Teva Before The Supremes

*Teva will plead its case for a longer patent for Copaxone before the US Supreme Court starting today. Among those preparing generics is Novartis. TEVA is down over 5% today over fear that its blockbuster will lose protection. Copaxone generates about half the profits for the Israeli firm.

*Today's Financial Times Lex column writes about the charms of salmon fish farms and tips Marine Harvest shares, which our reporter and lox connoisseur Harry Geisel wrote up months ago. Lex likes the ~20% 10-yr growth of sales and the 8 quarters of higher free cash flow despite heaving capex. And Q3, reported yesterday showed sales up and profits “decent.” We told you first. MHG is down 3.5% today.

*Energy infrastructure stocks, notably Versesen, were the focus of a Scotia McLeodanalysis from Canada today. The shares are over-sold, the analysts wrote, unless oil prices drop by another 20% or more or interest rates jump sharply. “The stocks look attractive as income investments.” Our man in Canada Martin Ferera told you first. FCGYF.

*Paddy Power plc bought back 300,000 of its own shares in the Irish market yesterday. We noted that the share price fell to euros 53.5. PDYPF owns 2.184 mn of its shares in treasury, out of 50 mn outstanding.

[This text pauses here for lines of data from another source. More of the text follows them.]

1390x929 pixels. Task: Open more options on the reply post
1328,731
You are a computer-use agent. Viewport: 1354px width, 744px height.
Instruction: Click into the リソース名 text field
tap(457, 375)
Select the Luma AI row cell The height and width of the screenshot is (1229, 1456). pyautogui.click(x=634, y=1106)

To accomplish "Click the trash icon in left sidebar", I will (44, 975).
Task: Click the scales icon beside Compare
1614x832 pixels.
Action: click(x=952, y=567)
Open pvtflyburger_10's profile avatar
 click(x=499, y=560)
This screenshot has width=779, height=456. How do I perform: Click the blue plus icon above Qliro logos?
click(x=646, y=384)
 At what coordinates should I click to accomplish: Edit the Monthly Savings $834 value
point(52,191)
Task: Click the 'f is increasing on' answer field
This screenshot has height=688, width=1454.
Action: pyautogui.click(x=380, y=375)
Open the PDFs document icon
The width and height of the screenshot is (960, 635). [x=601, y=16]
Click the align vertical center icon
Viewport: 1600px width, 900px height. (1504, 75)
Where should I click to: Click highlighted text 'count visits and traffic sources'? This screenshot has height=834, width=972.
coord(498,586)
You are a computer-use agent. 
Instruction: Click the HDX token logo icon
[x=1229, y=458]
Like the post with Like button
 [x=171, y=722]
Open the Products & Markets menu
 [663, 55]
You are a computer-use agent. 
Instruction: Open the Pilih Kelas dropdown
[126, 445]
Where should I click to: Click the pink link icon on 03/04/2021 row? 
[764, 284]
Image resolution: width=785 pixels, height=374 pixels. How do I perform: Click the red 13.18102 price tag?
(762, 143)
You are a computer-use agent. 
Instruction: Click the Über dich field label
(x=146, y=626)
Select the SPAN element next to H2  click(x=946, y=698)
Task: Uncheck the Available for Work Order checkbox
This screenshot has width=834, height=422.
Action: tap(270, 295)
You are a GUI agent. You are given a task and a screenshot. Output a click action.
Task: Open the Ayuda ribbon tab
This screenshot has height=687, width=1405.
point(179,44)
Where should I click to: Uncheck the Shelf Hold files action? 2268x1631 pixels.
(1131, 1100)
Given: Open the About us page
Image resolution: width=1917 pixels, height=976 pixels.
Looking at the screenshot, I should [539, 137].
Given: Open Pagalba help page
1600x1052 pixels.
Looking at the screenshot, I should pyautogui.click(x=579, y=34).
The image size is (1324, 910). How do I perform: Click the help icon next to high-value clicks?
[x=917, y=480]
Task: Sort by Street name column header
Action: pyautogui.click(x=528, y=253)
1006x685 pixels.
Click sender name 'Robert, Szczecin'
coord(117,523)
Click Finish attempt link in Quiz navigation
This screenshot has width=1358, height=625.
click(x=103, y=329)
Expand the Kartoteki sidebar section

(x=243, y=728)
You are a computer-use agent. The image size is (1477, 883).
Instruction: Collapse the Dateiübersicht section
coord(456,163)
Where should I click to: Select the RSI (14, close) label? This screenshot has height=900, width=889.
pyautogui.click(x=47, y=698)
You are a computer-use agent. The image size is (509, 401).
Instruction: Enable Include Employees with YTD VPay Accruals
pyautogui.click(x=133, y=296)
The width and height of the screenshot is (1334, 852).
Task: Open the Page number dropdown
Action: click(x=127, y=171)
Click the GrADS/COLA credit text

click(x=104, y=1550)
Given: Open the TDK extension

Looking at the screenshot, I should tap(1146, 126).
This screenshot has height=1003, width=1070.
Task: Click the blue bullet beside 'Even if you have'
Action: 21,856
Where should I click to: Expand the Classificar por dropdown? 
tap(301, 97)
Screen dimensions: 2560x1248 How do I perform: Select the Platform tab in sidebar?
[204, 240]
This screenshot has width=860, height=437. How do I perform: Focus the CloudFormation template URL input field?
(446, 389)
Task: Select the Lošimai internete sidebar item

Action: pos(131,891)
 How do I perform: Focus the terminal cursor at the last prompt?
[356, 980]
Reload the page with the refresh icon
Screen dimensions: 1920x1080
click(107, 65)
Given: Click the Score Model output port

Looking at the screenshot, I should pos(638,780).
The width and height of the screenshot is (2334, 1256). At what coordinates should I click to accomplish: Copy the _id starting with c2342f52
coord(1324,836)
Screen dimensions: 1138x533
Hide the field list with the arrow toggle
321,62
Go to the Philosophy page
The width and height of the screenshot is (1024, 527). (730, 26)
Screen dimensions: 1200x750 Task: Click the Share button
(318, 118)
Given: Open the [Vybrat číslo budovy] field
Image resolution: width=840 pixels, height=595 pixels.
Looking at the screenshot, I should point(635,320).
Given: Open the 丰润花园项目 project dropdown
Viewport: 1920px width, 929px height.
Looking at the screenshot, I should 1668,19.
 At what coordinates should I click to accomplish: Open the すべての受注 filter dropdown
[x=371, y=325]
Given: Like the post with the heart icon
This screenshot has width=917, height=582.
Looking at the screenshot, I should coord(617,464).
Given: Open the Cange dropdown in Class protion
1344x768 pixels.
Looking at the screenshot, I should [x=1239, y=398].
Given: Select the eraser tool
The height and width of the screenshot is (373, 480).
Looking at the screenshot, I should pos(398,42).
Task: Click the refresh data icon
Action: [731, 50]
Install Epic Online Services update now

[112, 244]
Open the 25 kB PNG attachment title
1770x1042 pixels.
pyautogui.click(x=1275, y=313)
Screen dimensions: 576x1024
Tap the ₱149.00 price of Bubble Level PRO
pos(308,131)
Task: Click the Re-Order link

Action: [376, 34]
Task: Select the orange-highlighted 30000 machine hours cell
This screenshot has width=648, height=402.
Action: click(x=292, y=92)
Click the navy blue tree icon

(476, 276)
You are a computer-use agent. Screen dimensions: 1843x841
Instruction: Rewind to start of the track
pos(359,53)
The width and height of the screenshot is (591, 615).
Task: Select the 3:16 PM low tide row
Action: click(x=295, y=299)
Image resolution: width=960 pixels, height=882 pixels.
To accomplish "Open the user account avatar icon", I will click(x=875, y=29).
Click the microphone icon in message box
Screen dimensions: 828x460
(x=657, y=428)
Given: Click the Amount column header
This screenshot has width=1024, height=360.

*Schlumberger was downrated to neutral by Citigroup with a $92 target price. It is under $87 now, off over 5% today. However Sterne Agee says earnings are of secondary importance and says that SLB  faces no “major 3Q upside or downside surprise.” Sterne says the oilfield service sector offers “compelling value for medium- to long-term investors.”

The Samba Stopped

*The latest Brazilian polls seem to show that Dilma Rousseff will win the election after all and our Brazil shares are down again: Vale, Cosan, and indirectly, Portugal Telecom. There are many other possible explanations for the drops, like bearish contagion.

*GlaxoSmithKline starts selling older drugs next month to raise a hoped for $3 bn. The share is down despite news that several small European and Indian drug firms like Lundbeck and Lupin as well as KKR private equity have registered to join the bidding for the US drugs. GSK may keep emerging markets on its own books. Novartis bought GSK's cancer portfolio earlier this year in return for ceding its vaccine arm. We own GSK for the yield.

*Citibank is lightening up on its former global reach and Bank of Nova Scotia is believed to be a potential buyer of Latin American assets, for example in Peru. We changed money at a very secure BNS branch when we visited Machu Picchu some years ago.

*Phew. My son the CFA who manages our corporate pension plan sold the Shire SHPGY shares. The stock fell 22% as its AbbVie merger based on Irish tax advantages faltered. Sometimes you have to listen to your mother. The rot has spread to other pharma firms including Alkermes, ALKS, down 6.6% today.

*Thanks to all my readers who followed me into battered Benitec now up to $2.89-2.90 in US trading. We opted to follow our own views over those of the anonymous Dr KSS (who originally tipped the share in stockgumshoe.com). Dr KSS appears to be deranged based on his e-mail to me yesterday, published here. BTEBY still has a long way to go to become a profitable holding and it is being actively shorted Down Under where it is HQ'd, as Ozzies don't understand how FDA trials are run.

Fund news:

*Africa Opportunity Fund rose 5.6% in US trading today as the realization that Ebola is a global problem took off some pressure on its share price. AROFF primarily trades in US$ in London where it fell today.